Copy the lines of the material word for word, from the line containing "The image size is (1456, 819)." through the end of the material, both ends included. Leave out the pictures.

:: DATA SECTION

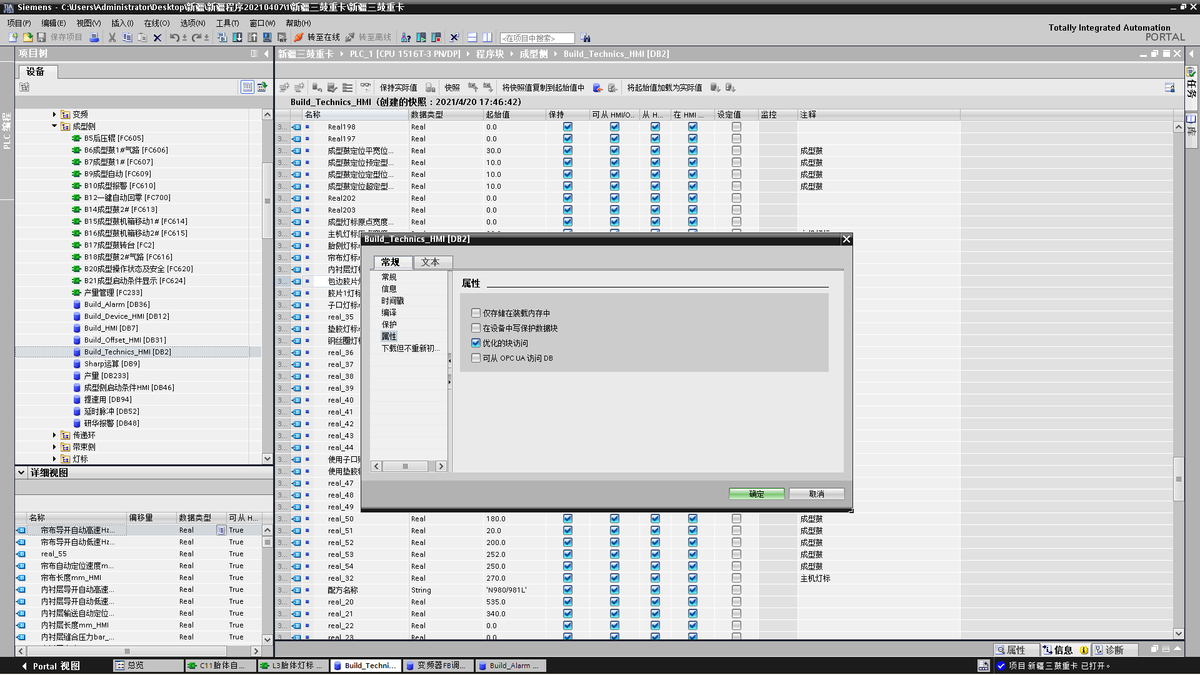Select 保护 in the dialog navigation list
Viewport: 1200px width, 675px height.
tap(389, 324)
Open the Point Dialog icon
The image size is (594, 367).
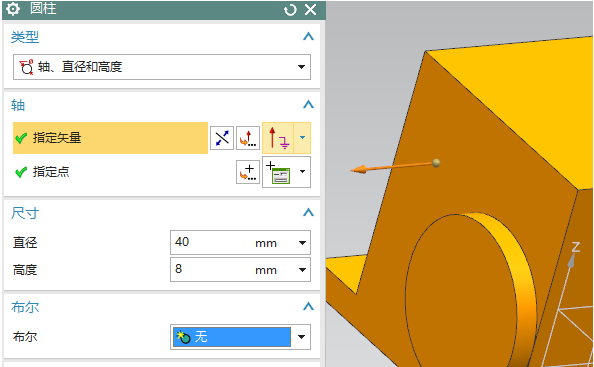[248, 172]
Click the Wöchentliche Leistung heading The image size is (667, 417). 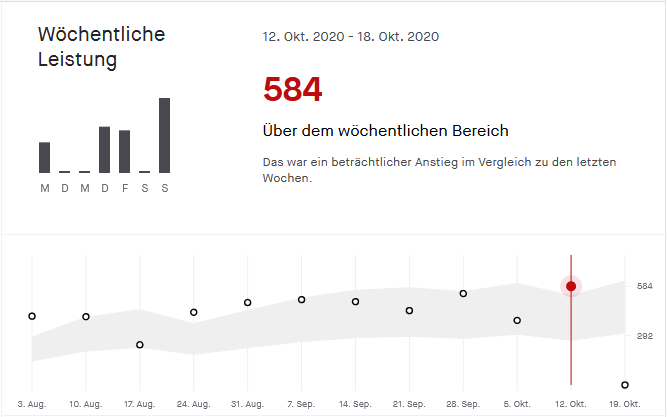(x=101, y=47)
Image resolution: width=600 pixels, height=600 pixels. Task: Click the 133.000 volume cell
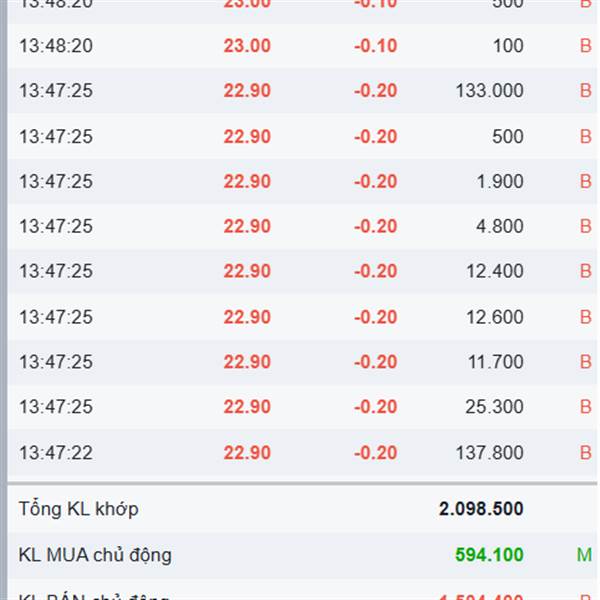point(489,91)
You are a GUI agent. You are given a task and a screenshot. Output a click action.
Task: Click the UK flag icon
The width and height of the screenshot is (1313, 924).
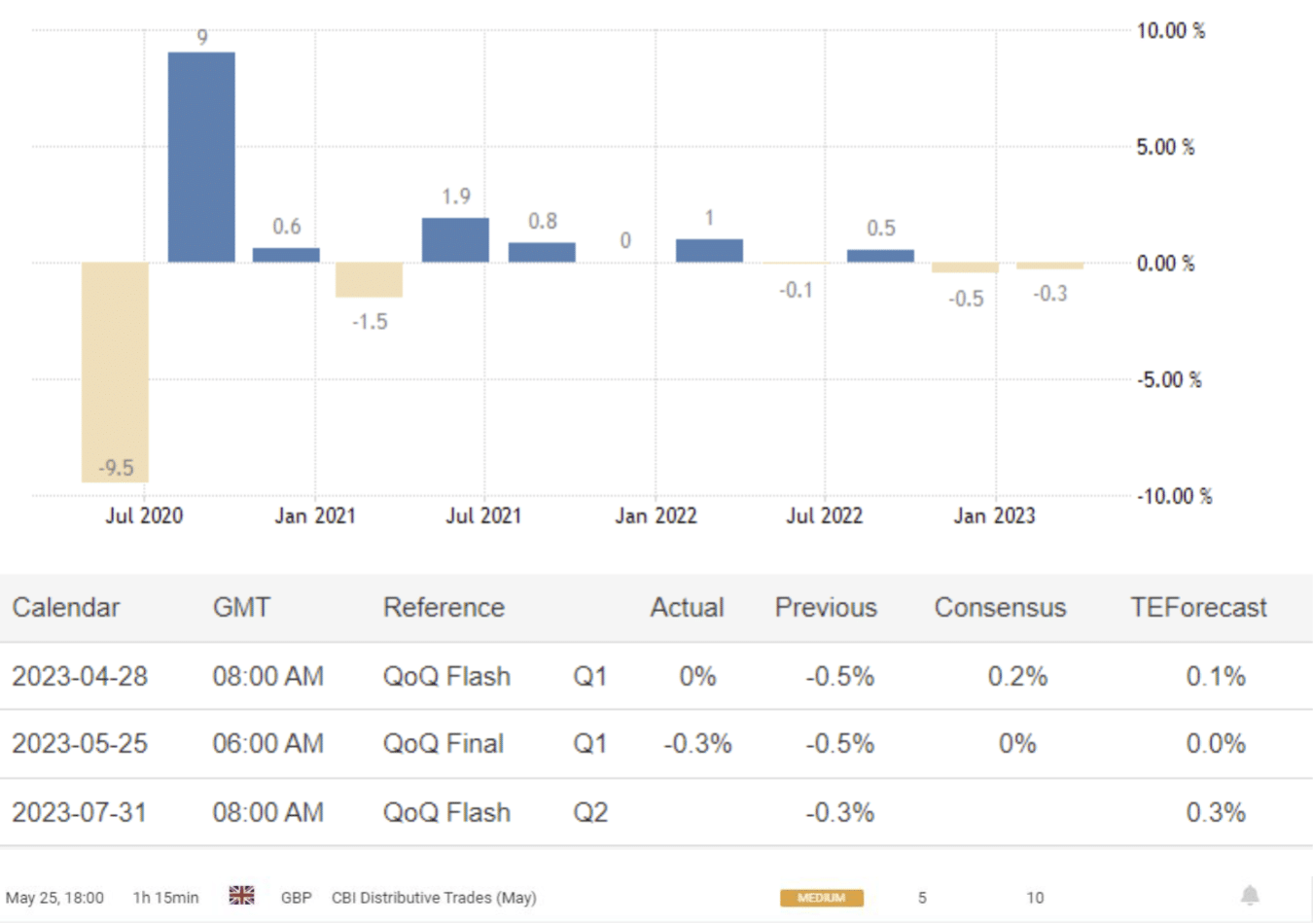click(x=241, y=896)
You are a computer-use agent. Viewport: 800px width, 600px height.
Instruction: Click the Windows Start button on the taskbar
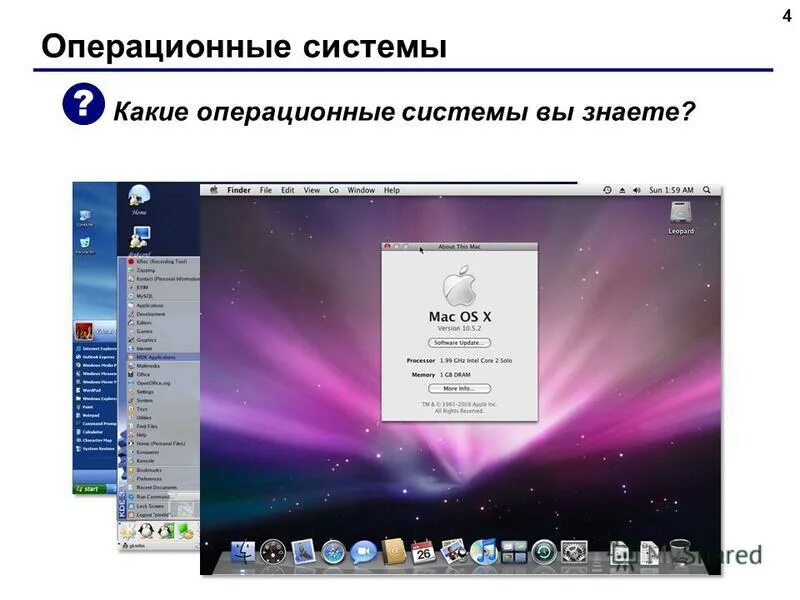85,489
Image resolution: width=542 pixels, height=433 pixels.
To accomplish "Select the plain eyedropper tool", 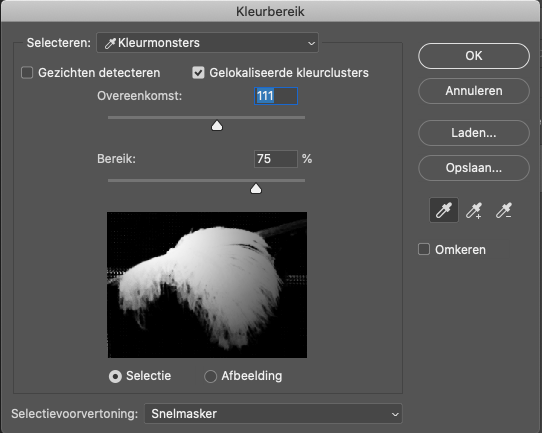I will click(444, 210).
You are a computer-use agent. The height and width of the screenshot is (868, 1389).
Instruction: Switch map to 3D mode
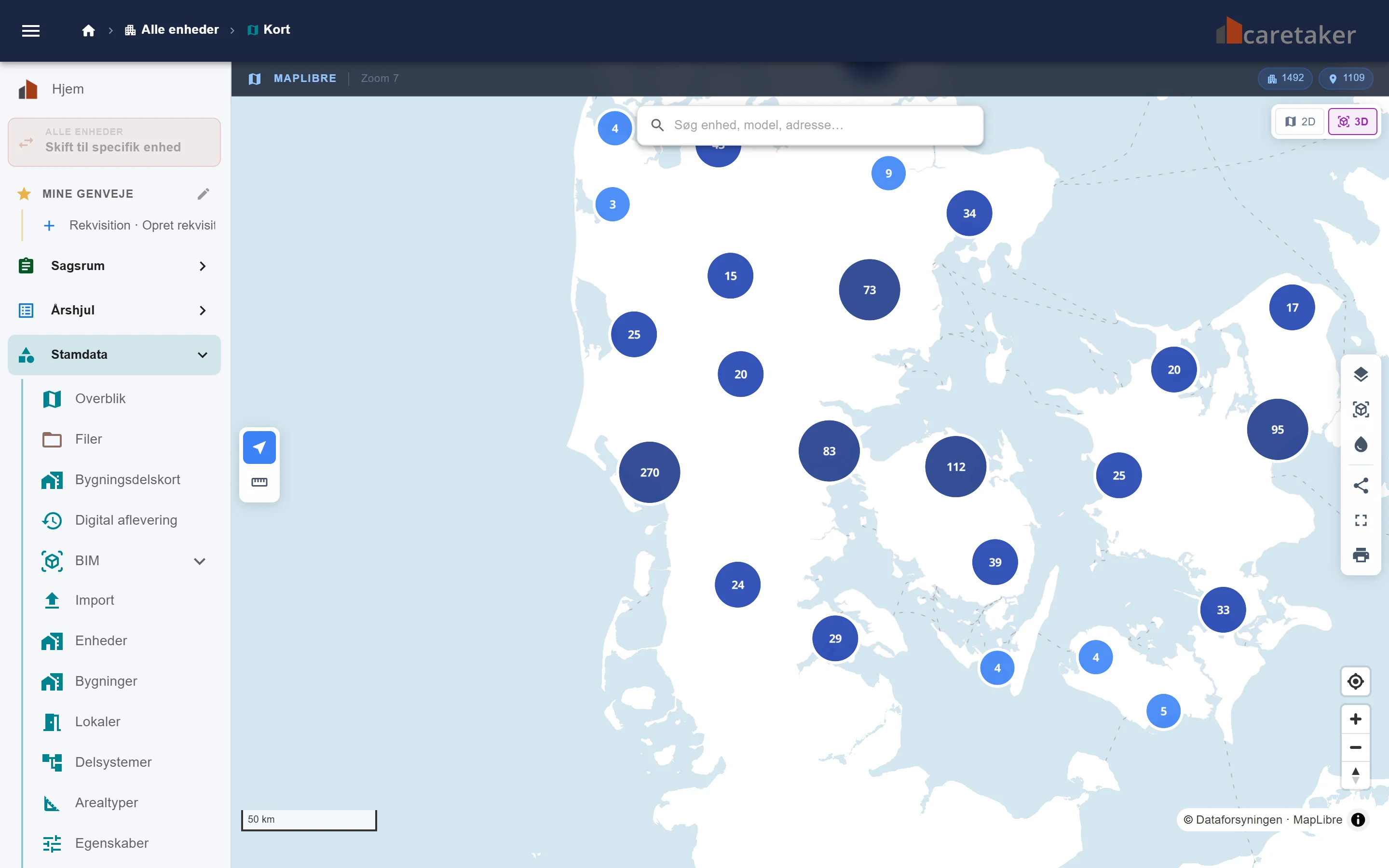click(x=1352, y=122)
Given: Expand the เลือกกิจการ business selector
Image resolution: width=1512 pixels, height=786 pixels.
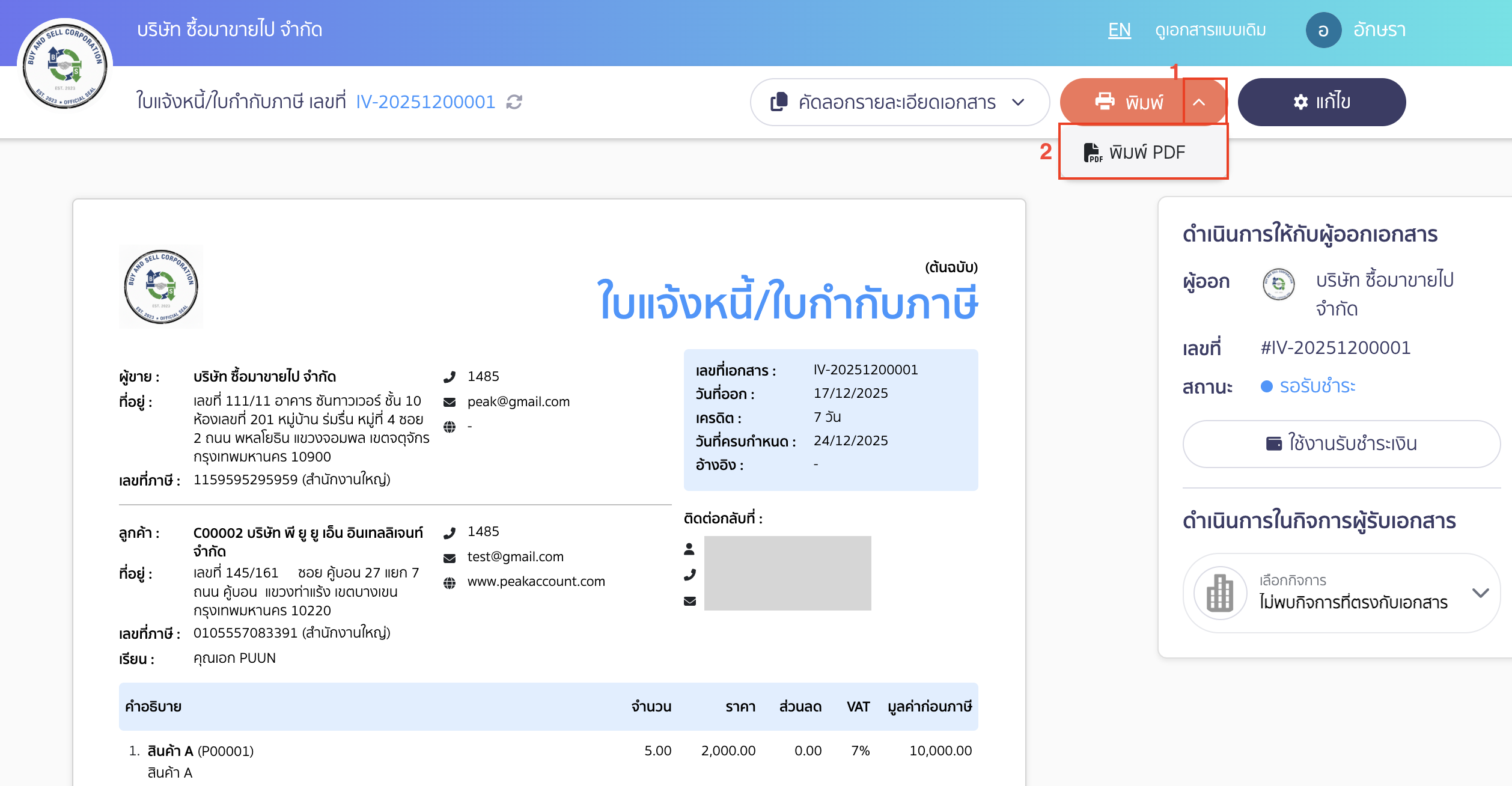Looking at the screenshot, I should (x=1478, y=593).
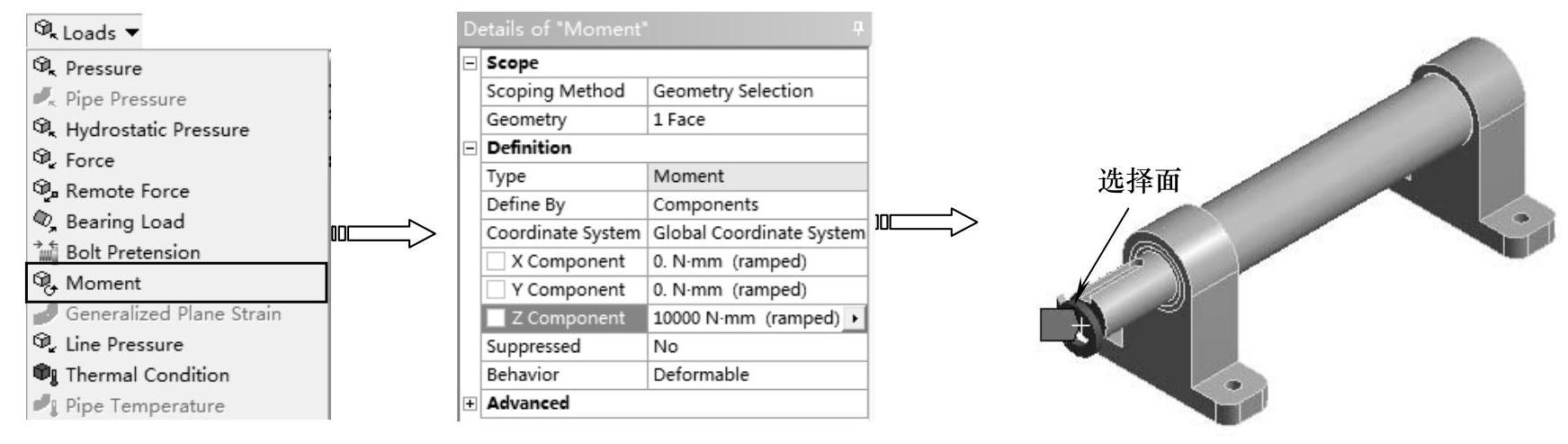The height and width of the screenshot is (444, 1568).
Task: Toggle the X Component checkbox
Action: pos(497,261)
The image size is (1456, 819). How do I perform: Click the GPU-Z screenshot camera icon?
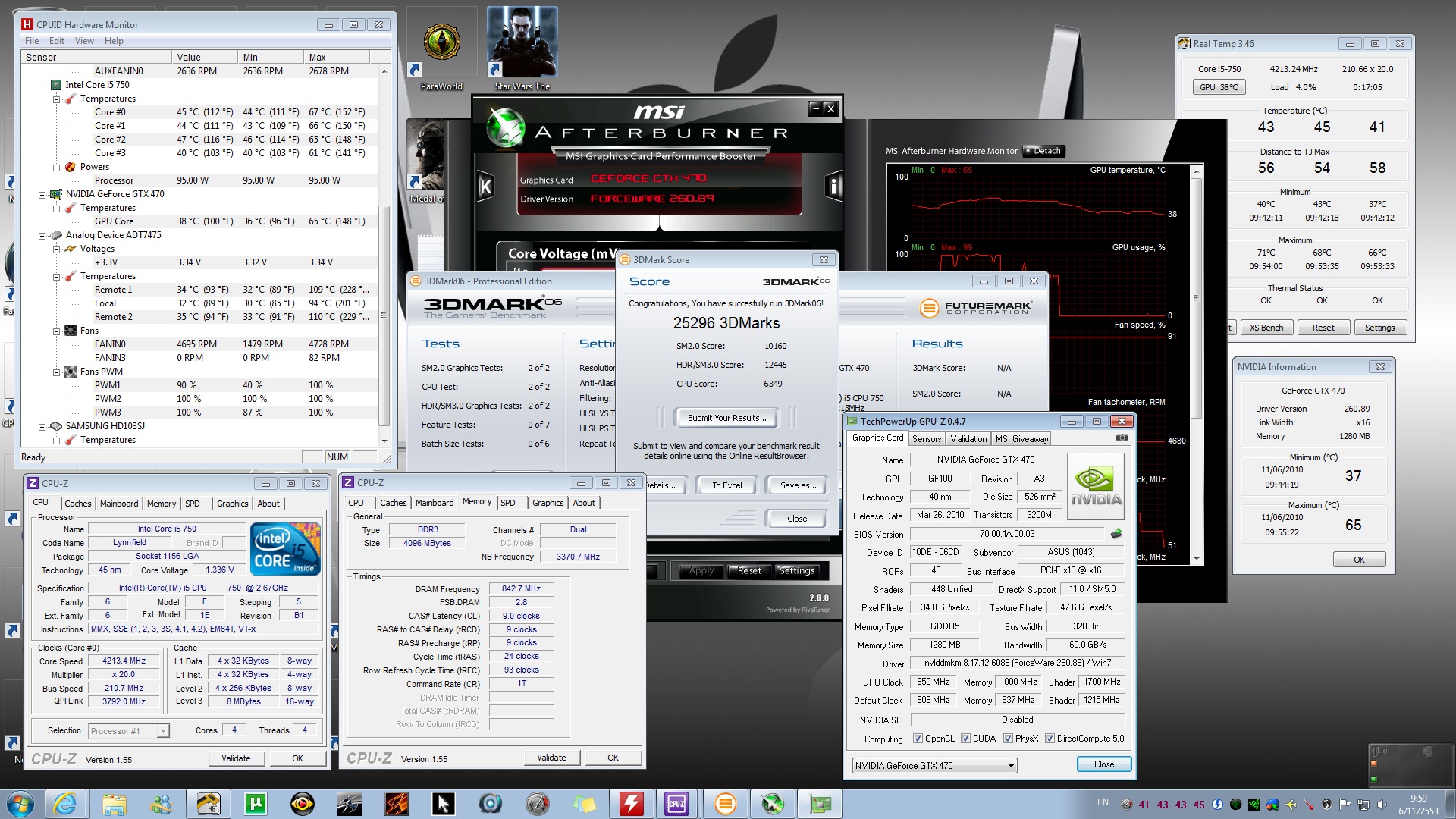(1122, 438)
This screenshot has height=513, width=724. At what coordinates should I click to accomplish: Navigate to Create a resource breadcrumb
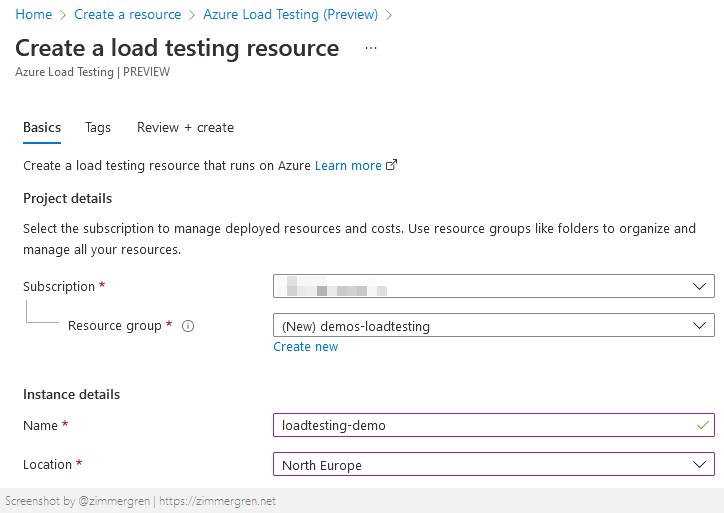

::::

> _WRITTEN SOLUTION_:
The image size is (1456, 819). How do I perform: Click the GPU-Z screenshot camera icon?
(1122, 438)
This screenshot has height=513, width=724. At what coordinates should I click to accomplish: Navigate to Create a resource breadcrumb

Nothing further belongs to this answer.